● EXERCISE AIM:
Where the string "clock" occurs in a line of the data below, that line should be copied.

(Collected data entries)
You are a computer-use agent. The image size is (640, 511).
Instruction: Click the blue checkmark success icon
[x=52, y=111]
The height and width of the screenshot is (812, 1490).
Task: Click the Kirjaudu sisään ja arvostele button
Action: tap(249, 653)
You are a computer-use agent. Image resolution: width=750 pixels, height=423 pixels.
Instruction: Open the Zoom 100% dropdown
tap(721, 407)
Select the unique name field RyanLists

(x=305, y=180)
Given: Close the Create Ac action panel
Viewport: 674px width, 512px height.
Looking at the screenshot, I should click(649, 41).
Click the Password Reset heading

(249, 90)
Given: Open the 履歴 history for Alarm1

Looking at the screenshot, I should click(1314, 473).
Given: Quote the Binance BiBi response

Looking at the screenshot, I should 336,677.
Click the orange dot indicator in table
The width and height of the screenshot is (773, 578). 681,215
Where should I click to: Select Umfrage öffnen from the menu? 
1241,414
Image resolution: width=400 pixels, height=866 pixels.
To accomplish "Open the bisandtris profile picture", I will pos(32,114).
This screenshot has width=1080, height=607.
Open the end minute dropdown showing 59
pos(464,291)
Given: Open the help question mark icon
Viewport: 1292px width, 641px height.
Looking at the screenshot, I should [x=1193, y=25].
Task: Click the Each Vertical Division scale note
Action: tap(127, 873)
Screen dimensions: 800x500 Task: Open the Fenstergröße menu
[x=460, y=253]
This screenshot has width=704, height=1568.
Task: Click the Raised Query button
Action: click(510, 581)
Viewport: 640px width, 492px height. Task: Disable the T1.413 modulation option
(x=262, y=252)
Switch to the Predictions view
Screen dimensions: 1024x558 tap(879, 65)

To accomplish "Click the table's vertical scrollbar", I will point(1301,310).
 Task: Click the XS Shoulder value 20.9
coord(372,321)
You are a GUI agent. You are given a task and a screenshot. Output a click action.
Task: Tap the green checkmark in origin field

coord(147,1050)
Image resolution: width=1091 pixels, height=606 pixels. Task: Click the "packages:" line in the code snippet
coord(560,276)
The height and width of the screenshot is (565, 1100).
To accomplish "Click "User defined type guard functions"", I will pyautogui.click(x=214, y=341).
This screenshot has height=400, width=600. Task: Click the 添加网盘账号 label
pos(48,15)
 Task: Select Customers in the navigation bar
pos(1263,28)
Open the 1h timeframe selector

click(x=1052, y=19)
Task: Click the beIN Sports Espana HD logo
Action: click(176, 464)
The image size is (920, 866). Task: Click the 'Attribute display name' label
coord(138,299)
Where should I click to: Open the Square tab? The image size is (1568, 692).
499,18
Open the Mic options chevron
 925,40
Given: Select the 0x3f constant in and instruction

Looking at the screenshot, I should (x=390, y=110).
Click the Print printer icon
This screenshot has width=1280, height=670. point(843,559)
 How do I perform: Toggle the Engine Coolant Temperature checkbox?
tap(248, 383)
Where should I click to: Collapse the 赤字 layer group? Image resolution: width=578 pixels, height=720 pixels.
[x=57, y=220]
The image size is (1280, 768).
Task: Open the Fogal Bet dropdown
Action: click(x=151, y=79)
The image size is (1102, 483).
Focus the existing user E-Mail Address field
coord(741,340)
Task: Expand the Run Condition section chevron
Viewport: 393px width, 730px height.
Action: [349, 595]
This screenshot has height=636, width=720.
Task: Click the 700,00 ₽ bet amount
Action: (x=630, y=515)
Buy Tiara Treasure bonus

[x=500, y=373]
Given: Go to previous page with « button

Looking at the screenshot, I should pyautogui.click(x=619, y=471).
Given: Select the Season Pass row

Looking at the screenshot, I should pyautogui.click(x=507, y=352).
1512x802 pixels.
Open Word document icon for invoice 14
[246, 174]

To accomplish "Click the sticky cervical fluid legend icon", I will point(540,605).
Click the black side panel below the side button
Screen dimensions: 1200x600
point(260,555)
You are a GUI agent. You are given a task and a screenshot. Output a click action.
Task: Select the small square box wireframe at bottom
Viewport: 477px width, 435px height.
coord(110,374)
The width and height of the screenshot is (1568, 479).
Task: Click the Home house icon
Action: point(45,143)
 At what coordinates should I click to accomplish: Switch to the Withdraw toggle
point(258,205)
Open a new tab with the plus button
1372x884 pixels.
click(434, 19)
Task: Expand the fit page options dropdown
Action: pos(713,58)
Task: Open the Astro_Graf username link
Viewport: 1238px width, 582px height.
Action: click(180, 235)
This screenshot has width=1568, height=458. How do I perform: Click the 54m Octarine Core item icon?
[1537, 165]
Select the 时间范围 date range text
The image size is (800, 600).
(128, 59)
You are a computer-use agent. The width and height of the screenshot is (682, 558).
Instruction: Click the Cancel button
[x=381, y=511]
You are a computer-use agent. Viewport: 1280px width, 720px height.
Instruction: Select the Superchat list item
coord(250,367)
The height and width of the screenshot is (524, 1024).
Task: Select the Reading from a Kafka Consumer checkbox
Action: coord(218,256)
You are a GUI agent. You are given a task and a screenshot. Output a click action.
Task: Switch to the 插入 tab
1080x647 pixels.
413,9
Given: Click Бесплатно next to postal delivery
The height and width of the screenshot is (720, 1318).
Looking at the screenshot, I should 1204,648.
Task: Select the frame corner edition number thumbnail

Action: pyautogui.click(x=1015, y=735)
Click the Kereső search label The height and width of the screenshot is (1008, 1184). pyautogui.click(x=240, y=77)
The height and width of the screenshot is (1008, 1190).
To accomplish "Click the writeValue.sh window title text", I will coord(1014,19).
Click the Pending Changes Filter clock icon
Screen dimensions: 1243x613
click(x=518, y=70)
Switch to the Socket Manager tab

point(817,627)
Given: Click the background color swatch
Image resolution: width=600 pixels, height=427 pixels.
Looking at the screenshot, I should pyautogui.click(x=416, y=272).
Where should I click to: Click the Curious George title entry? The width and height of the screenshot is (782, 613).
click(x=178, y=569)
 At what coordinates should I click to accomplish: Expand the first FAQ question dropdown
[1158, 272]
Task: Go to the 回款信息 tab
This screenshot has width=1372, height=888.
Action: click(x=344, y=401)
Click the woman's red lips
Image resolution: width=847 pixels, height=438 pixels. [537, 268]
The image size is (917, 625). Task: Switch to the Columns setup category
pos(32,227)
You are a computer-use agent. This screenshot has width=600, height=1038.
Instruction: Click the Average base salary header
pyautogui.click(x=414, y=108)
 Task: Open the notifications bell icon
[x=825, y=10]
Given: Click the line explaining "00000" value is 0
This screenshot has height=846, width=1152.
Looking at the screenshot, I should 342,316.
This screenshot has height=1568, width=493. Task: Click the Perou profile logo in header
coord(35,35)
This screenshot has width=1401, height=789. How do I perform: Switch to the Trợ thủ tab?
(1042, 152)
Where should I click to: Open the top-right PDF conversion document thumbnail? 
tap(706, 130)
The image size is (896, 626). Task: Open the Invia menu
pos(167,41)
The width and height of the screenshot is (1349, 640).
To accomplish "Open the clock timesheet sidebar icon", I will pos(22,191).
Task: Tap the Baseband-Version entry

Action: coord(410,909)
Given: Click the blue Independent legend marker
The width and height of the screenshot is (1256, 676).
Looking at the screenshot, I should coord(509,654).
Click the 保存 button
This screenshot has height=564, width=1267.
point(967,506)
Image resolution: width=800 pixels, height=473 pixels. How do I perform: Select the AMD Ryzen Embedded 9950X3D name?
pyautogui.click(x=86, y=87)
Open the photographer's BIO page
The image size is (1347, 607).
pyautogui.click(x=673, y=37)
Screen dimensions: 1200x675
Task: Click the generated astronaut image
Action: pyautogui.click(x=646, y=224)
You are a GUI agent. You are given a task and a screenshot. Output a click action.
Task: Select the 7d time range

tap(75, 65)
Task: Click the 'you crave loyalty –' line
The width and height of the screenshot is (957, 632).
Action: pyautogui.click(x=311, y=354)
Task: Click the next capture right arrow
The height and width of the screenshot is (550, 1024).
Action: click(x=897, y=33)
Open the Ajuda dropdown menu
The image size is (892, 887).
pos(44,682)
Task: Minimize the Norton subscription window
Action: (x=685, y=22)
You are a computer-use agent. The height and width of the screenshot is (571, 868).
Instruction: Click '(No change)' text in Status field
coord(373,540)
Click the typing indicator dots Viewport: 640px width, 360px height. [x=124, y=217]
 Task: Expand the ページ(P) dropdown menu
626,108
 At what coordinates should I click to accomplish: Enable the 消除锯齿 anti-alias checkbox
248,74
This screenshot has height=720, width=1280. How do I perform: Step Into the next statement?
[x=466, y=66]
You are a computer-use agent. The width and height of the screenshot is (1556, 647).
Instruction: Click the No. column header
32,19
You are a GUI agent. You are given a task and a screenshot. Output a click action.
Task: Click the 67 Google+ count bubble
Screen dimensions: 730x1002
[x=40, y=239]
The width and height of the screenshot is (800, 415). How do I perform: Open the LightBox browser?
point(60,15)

● OUTPUT FOR THIS EXERCISE:
Click the Pending Changes Filter clock icon
To accomplish "Open the clock timesheet sidebar icon", I will pos(22,191).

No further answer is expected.